* What is asked *
In how many lines of the items below does the word "height" appear? Reply with the number alone.

------------------------------------

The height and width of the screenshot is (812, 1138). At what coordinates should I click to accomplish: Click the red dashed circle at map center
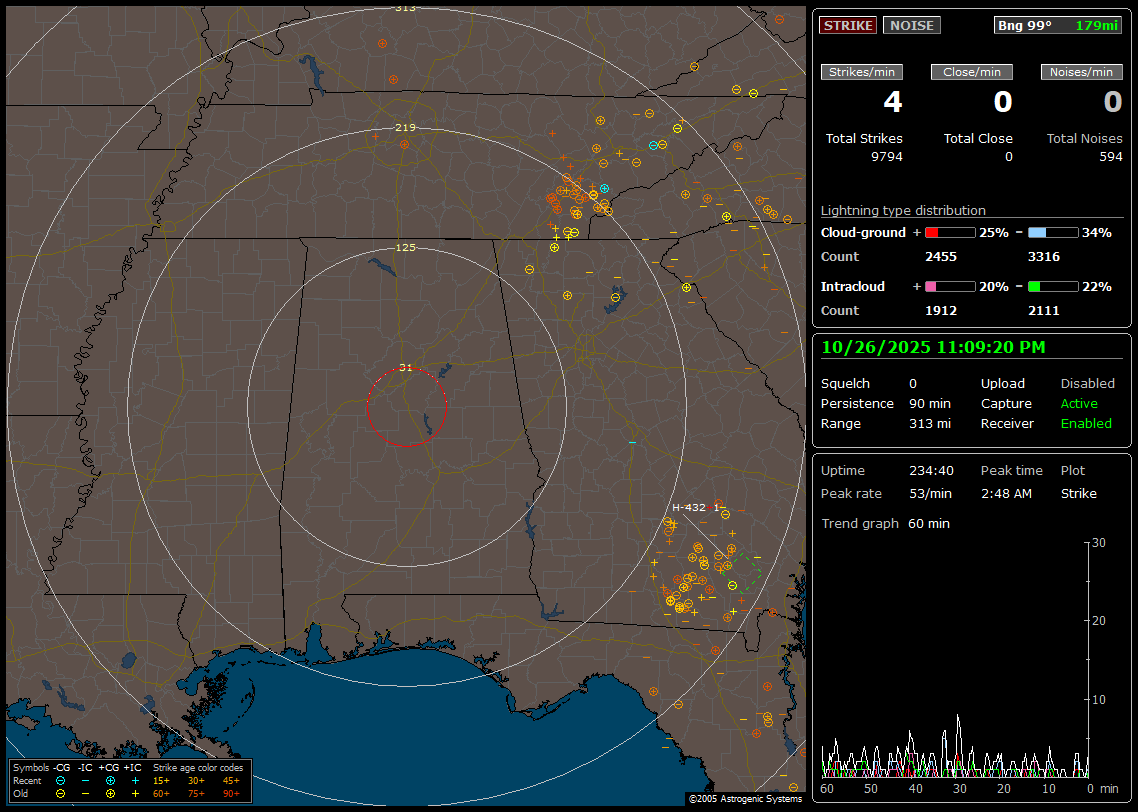(406, 406)
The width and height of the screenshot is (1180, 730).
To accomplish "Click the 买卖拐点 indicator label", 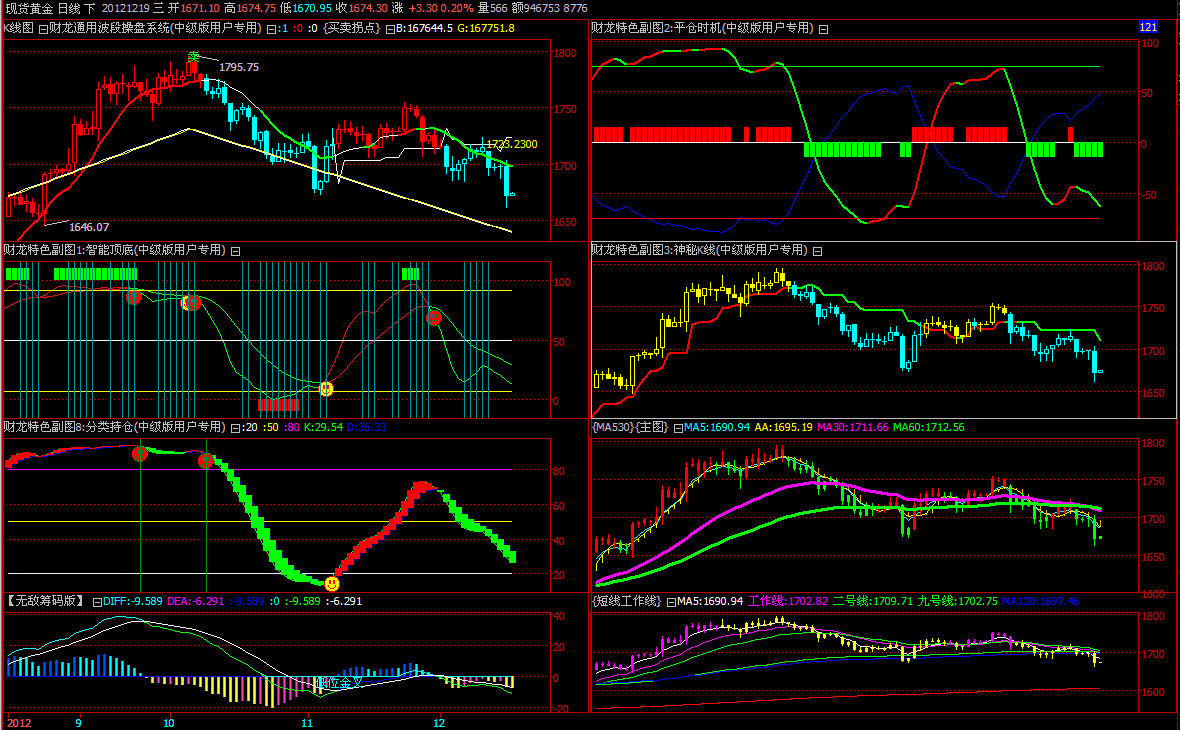I will pyautogui.click(x=351, y=28).
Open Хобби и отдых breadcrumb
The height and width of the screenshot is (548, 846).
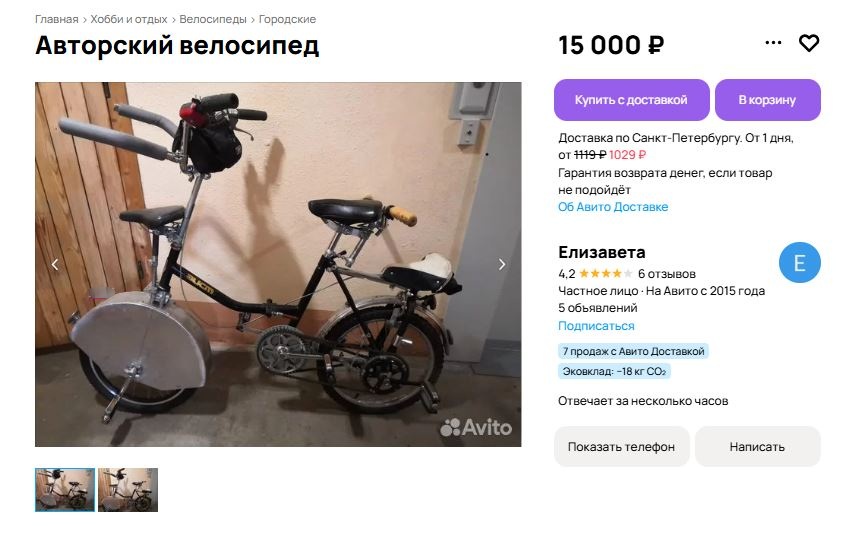tap(129, 19)
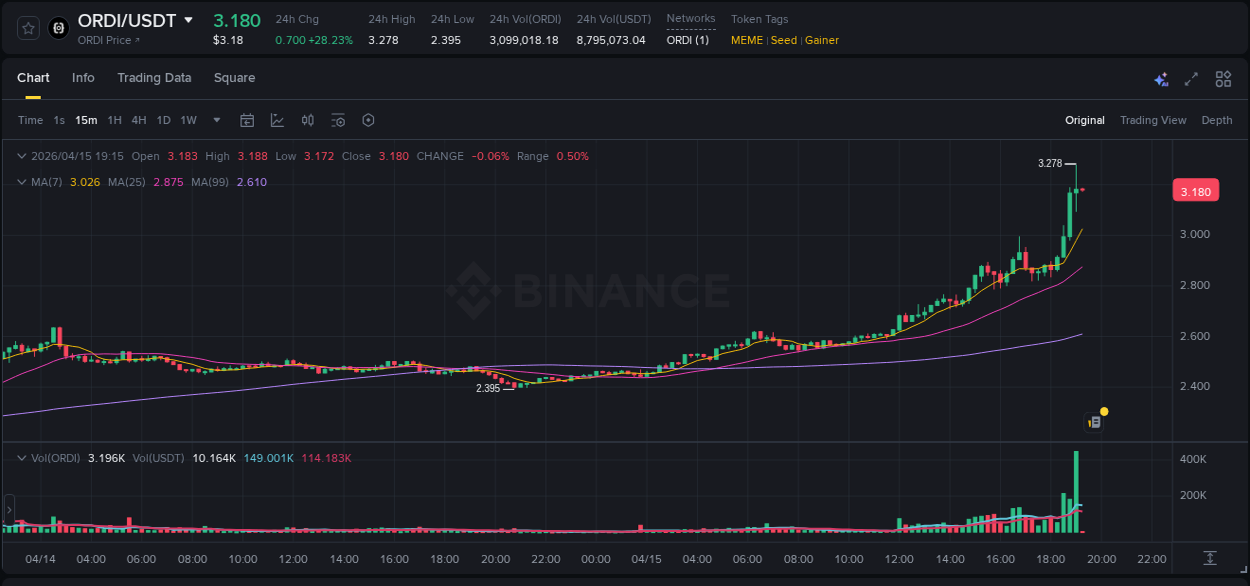Collapse the OHLC info row via chevron
1250x586 pixels.
tap(20, 156)
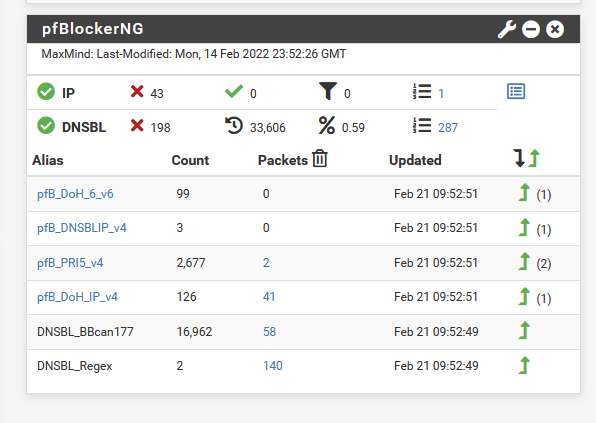Close the pfBlockerNG widget

[x=555, y=29]
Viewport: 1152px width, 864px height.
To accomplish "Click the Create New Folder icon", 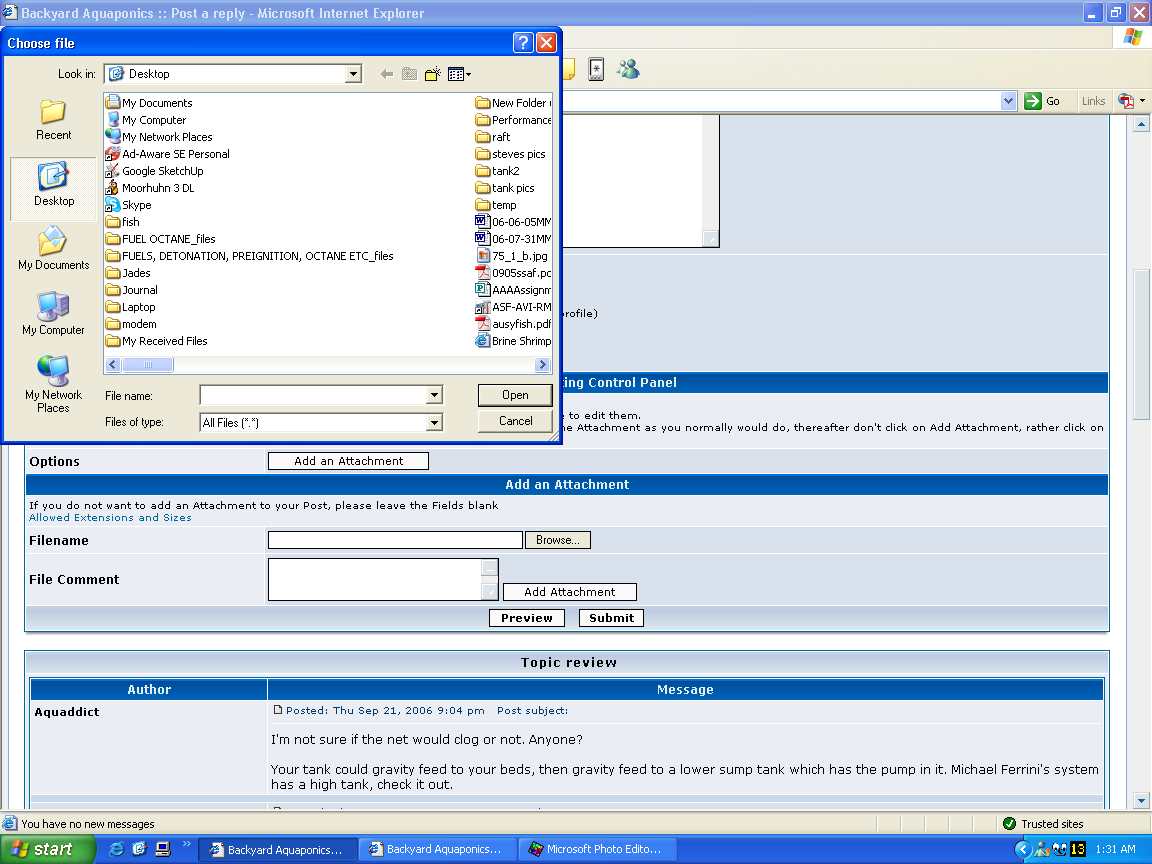I will click(x=433, y=74).

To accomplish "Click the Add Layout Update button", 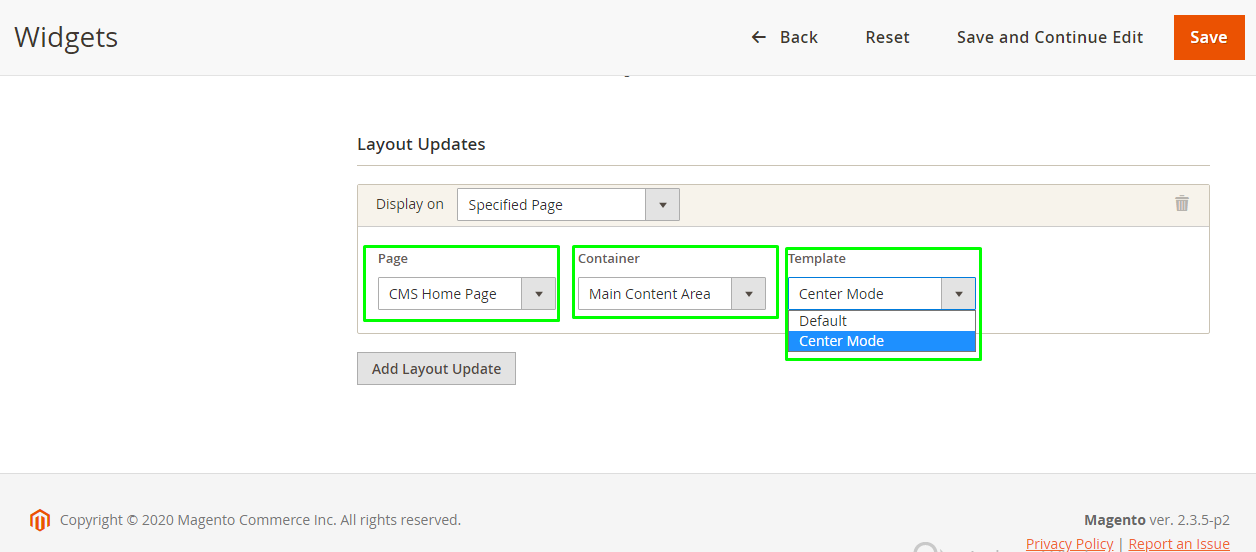I will [436, 369].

------------------------------------

* Completed exercise *
4